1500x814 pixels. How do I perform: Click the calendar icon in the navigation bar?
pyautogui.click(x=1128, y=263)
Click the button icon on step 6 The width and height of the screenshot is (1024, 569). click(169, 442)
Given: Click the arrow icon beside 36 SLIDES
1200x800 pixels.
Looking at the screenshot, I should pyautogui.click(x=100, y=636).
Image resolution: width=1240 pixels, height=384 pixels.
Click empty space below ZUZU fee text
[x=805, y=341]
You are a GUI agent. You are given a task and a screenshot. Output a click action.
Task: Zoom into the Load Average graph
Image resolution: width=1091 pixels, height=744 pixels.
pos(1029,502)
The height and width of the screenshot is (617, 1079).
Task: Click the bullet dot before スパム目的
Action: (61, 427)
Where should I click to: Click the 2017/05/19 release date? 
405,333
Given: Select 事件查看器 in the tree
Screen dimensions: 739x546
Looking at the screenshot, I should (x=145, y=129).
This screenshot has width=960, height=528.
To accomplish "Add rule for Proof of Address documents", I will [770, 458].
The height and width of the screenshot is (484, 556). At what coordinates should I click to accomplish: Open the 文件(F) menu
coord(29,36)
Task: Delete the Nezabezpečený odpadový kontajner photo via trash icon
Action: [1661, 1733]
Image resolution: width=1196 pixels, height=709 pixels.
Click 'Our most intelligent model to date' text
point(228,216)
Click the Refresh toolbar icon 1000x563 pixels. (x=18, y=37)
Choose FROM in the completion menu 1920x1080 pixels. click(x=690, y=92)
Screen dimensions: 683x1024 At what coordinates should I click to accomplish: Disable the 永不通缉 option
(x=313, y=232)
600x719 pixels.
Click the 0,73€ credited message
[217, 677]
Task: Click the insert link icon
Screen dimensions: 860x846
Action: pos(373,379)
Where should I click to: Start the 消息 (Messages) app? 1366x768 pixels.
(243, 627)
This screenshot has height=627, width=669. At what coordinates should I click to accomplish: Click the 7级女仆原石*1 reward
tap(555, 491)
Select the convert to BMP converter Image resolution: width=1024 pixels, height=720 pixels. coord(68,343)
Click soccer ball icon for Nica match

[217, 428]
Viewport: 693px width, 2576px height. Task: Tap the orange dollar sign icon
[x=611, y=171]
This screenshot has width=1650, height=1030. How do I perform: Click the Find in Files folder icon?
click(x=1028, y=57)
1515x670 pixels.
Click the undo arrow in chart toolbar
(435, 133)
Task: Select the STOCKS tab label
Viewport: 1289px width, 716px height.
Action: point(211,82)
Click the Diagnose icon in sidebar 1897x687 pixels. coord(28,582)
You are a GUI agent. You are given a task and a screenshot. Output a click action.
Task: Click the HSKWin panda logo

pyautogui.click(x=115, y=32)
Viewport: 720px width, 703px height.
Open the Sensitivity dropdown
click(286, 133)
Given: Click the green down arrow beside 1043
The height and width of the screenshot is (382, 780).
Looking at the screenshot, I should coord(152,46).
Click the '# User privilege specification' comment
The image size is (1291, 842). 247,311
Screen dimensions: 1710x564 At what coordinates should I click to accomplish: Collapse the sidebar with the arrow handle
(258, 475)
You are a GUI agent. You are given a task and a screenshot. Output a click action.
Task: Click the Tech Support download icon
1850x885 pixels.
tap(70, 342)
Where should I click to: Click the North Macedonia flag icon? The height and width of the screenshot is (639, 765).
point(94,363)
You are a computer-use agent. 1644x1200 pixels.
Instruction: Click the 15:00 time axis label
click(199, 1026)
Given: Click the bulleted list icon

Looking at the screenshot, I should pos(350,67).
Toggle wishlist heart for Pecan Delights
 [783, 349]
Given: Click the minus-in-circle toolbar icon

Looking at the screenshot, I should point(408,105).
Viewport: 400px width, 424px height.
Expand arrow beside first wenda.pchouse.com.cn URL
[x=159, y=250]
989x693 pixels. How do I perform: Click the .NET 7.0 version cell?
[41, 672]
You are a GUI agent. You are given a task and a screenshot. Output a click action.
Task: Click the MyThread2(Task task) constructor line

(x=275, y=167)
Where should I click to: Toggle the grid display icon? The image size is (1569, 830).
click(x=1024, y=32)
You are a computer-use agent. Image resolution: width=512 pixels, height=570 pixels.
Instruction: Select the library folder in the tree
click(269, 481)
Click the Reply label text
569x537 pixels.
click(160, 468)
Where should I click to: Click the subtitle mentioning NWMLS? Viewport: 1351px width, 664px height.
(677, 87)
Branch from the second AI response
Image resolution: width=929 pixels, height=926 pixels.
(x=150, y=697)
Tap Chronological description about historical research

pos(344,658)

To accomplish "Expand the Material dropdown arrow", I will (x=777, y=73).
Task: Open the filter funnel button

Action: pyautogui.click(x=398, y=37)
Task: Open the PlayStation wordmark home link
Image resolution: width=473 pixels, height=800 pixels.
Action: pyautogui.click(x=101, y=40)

::::::::

Exercise goal: Would you please give the number of lines in this material containing the string "will", with no further text?

Solution to the problem: 2